A falta de sentido não deve paralisar-nos. Pelo contrário – nos obriga a denunciá-lo. Pensadores e artistas, enquanto o fazem, sentem-se obrigados a dar representação – de alguma forma – à falta de sentido. O mesmo faz o psicanalista, mesmo sabendo que suas parcas aproximações estarão sempre aquém dos fatos. Essa ânsia de representação está além de um ser individual – necessitamos uma infinidade de mentes. Por isso, desde sempre, pensa-se, escreve-se, faz-se arte, mais ainda após o Holocausto. Há que saber o que ocorreu para que não ocorra de novo. “Nunca mais” é a expressão usada pelos judeus, pelos argentinos, pelos brasileiros, pelos alemães, pelos portugueses, pelos espanhóis e por todo os povos (e grupos, e famílias e indivíduos) que foram aterrorizados e destituídos de sua humanidade. Essa destituição fez com que fossem tratados como coisas, descartáveis, resíduos a serem eliminados como lixo. Entretanto os criminosos podem ser descobertos e o suposto lixo terá que ser escondido. Em valas comuns, em enterros clandestinos, jogando os corpos ao mar, eliminando sua história.

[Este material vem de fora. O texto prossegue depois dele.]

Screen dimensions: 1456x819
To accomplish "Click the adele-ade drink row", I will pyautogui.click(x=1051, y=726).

O filme nos mostra o sadismo – o torturador que goza com o sofrimento, não para obter informações – mas pelo prazer de humilhar. Lembro-me das fotos dos soldados americanos em Abu Ghraib. Da soldada arrastando um islâmico por uma corda. Impactou-me mais por se tratar de uma mulher, aquela que dá e cuida da vida. O ódio mortífero não tem preferência por sexo, povo, religião, ideologia, raça e, muitas vezes, esse ódio se nutre justamente das diferenças fanáticas. “Minha” religião, “minha” raça, “minha” ideologia são as únicas verdadeiras. Os “equivocados” têm que ser convertidos e, caso não cedam temos que torturá-los e, em última instância, aniquilá-los. Antes que, projetivamente, nos destruam.

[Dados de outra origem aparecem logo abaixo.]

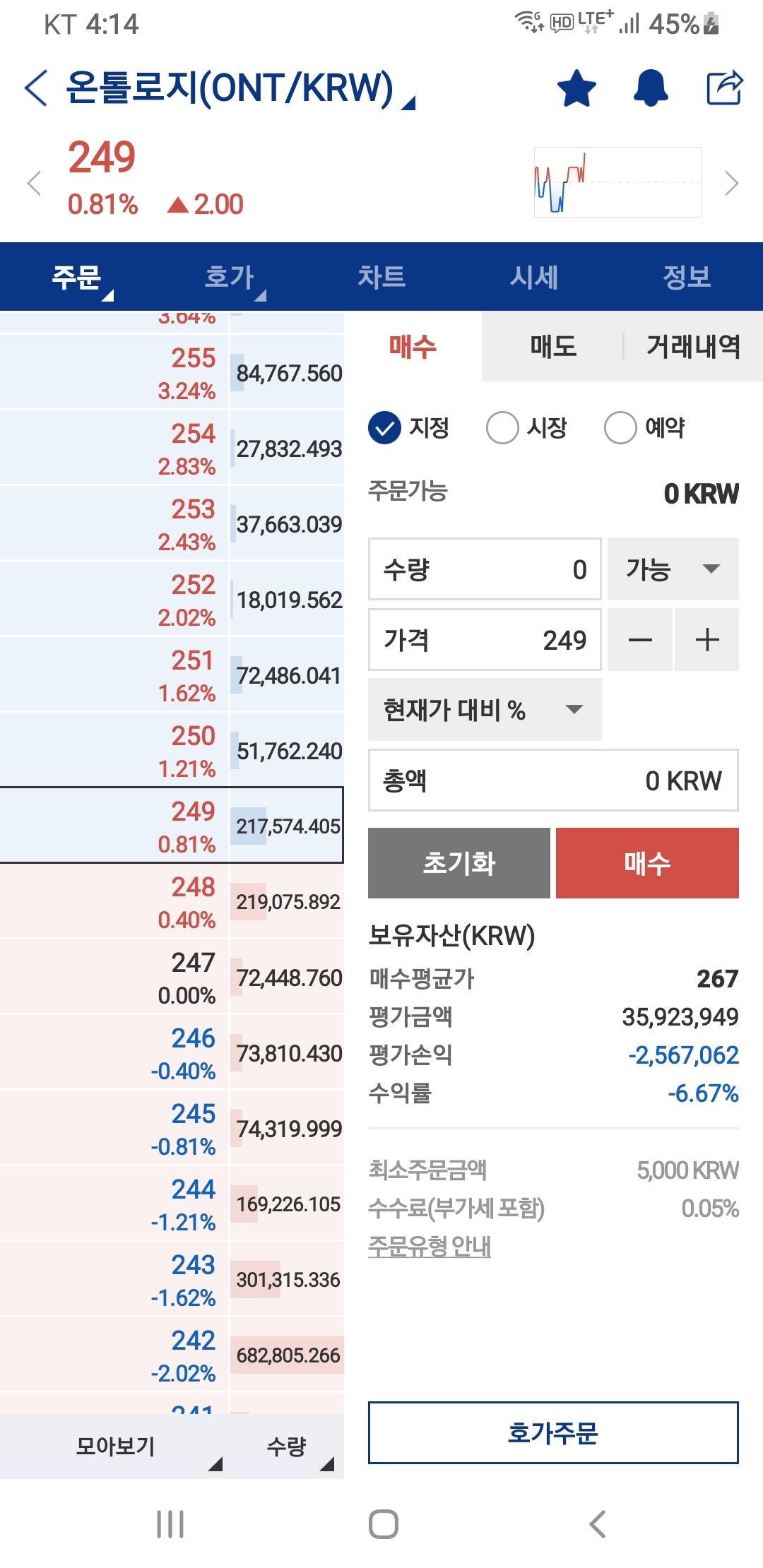Decrease price with the minus button
The width and height of the screenshot is (763, 1568).
pos(640,640)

Impor-se-ia outro tema: as consequências traumáticas nas gerações subsequentes, mais ainda naquelas crianças que tiveram seus pais torturados, mortos e desaparecidos. Muitas vezes sendo adotadas por outras famílias enquanto se apagava sua origem.
Continuo com a impressão que minhas palavras são pobres perto da realidade. O filme é mais capaz de refleti-la. Encontro, porém, um aspecto que é insinuado na tela e que me parece digno de discussão. Trata-se da negação da realidade. O tema se me impôs quando uma amiga querida, a quem lhe pedi ideias sobre o filme, se desculpou me dizendo que não conseguiria assisti-lo, de novo. Sua reação consciente me levou em direção a outras formas de negação da percepção da realidade, conscientes e inconscientes.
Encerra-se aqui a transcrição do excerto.